Gerold Schmidt ist freier Journalist und ehemalige Fachkraft von Brot für die Welt. Im Rahmen der Aktion gegen das Verschwindenlassen von Migrant*innen hat er einen Blick auf die gefährlichen Migrationsrouten durch Mexiko geworfen. Brot für die Welt-Partnerorganisationen berichten und engagieren sich für den Schutz und die Rechte von Migrant*innen und ihren Angehörigen.

 

Von Gastautoren am
Transit durch Mexiko

Haben Sie sie nicht gründlich satt, diese aufregenden Berichte? Sind Sie ihrer nicht vollständig überdrüssig, dieser spannenden Erzählungen von knapp überstandener Todesgefahr, von atemloser Flucht? (Ana Seghers, Transit)

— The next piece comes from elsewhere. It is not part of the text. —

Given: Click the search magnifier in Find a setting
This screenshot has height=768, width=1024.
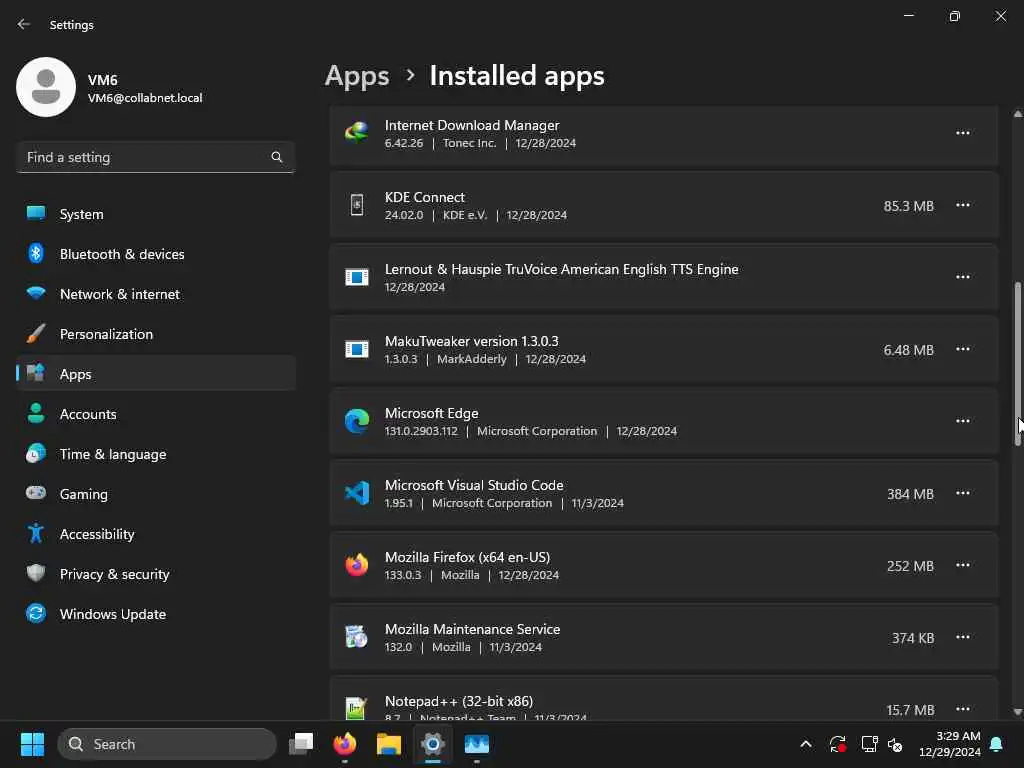Looking at the screenshot, I should (x=277, y=157).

Es war ein ganz anderer historischer Kontext, als die Schriftstellerin Ana Seghers 1941/42 im mexikanischen Exil ihren Roman Transit verfasste. Von den Nazis verfolgte Juden und politische Flüchtlinge versuchten verzweifelt, von der französischen Hafenstadt Marseille aus nach Amerika zu (ent)kommen. Erst über das Mittelmeer, dann weiter über die Atlantikroute. Das mexikanische Konsulat in Marseille mit Gilberto Bosques an der Spitze stellte mehreren zehntausend Menschen das für die Überfahrt notwendige Visum aus und ermöglichte die Aufnahme in Mexiko. Bosques guckte nicht weg. Er handelte. Für die Flüchtlinge war die Migration die so gut wie einzige Überlebenschance.

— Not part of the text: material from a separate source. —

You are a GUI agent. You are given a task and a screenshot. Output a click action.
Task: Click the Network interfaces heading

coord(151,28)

Eine zweifach bittere Ironie der Geschichte

Europa heute: Überwiegend afrikanische Migrant*innen und Flüchtlinge versuchen, über das Mittelmeer in die Länder der Europäischen Union zu kommen. In den vergangenen Jahren sind mehr als 15 000 ertrunken oder verschollen. Die EU-Staaten machen mit ihrer Politik der „sicheren Drittstaaten“ und Türsteheraufgaben, beispielsweise für die brutale libysche Küstenwache, den Weg über das Mittelmeer für Migrant*innen noch gefährlicher und beschwerlicher. Viele gucken einfach weg. Die historische Erinnerung ist kurz.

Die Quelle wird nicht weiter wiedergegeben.